PUTRAJAYA: Malaysia’s female labour force participation has been on the rise in the past three decades. According to the Malaysia Millennium Development Goals (MDG) report, female labour force participation increased to 53.6% in 2014, from 44.5% and 47.2% in 1982 and 2000, while the ratio between female and male students improved to 1.31 in 2014.

Minister in the Prime Minister’s Department Datuk Seri Abdul Wahid Omar said Malaysia had achieved and surpassed the targets for women empowerment, as laid out in the United Nations’ (UN) MDG.

“In terms of the empowerment of women, we have achieved that in education and in fact, we have surpassed it. We need to worry more about our male students now, as they are not doing as well as the females.

“On the role of women in senior leadership roles, that is improving, but still can be better. At the board of directors’ level of all registered companies, it stands at 29.5%. That is some of the unfinished business that we need to address,” he said.

Wahid was speaking at the unveiling of the Malaysia MDG 2015 report yesterday, which outlined the performance and outcome of development efforts over the past 15 years. The targets set out by the MDG aim to eradicate extreme poverty and hunger, achieve universal primary education, promote gender equality and empowering women, reduce child mortality, improve maternal health, combat HIV, malaria and other diseases, and ensure environmental sustainability.

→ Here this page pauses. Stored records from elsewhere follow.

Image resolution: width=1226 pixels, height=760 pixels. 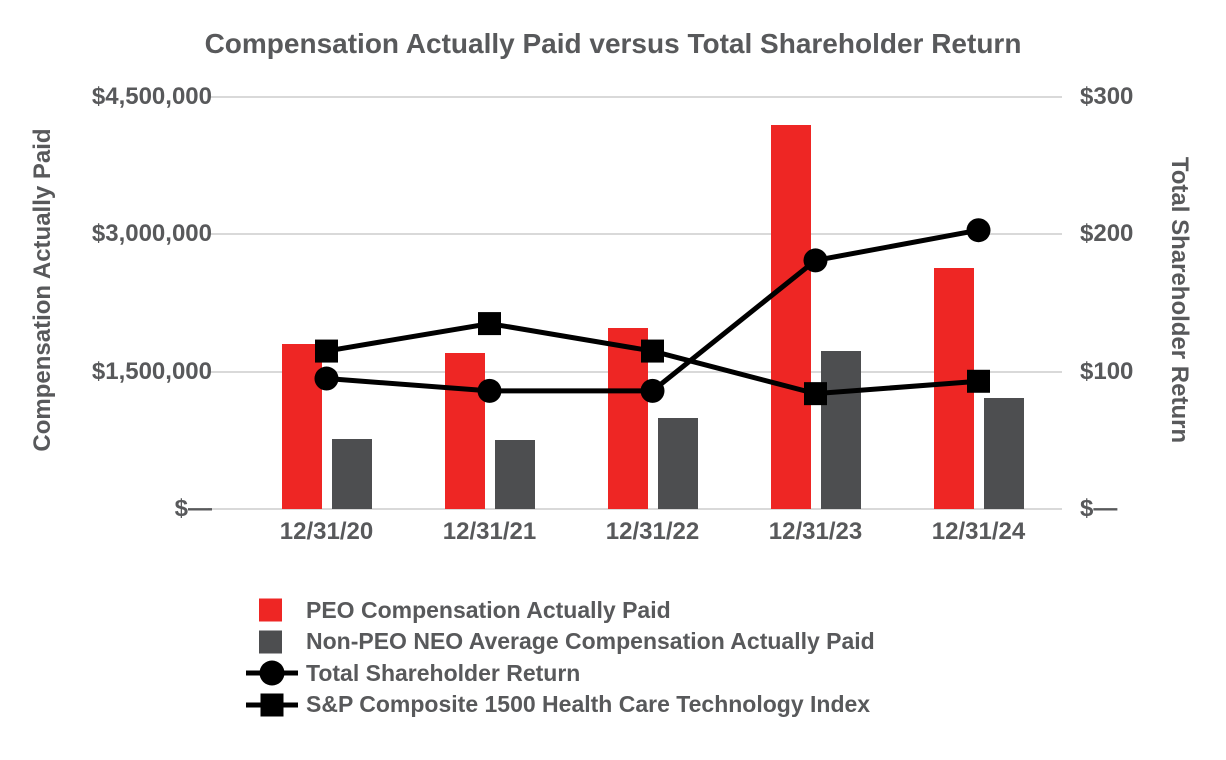 What do you see at coordinates (1180, 300) in the screenshot?
I see `right-axis-title: Total Shareholder Return` at bounding box center [1180, 300].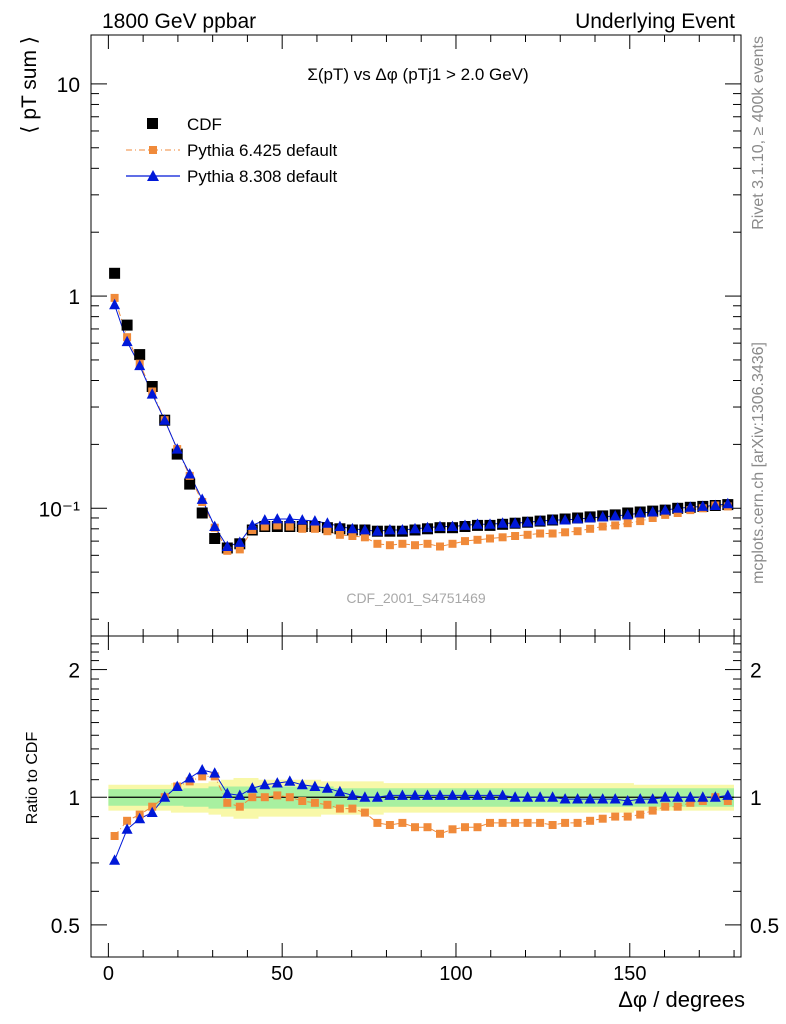  I want to click on ratio-y-tick-label: 0.5, so click(66, 926).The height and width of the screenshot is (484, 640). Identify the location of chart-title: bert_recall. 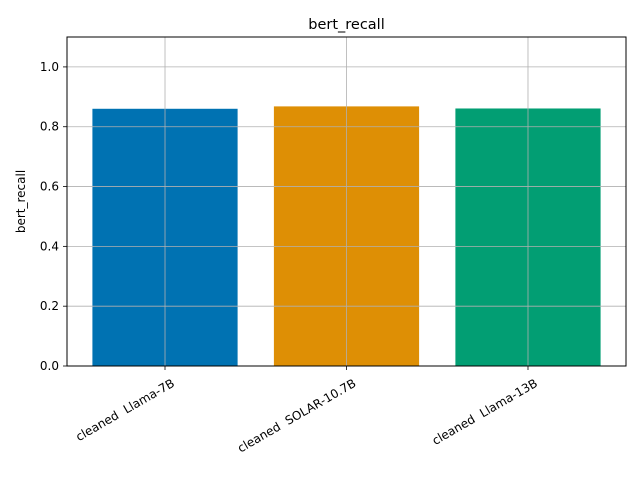
(346, 25).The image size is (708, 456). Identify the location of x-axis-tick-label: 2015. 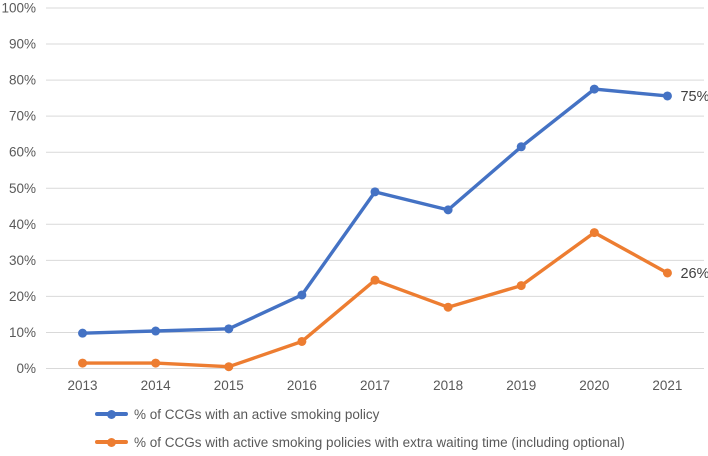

Malaysia’s key achievements include a reduction in the proportion of the population in poverty to 0.6% as at 2014, compared with 16.5% in 1990 and 3.8% in 2009. The net enrolment ratio in primary education rose to 97.9% in 2014, compared with 92.7% and 95.7% in 1990 and 2009 respectively. Youth unemployment improved to 10.2% in 2014, from 11.9% in 2009.

“Based on the MDG targets set in 2000, we have achieved most of the targets. The report outlines the targets we have achieved and areas that continue to [be] work[ed] on to meet the new targets set for 2030 under the SDGs (sustainable development goals),” said Wahid.

The UN’s 2030 agenda consists of 17 new SDGs or global goals to guide policy and funding over the next 15 years.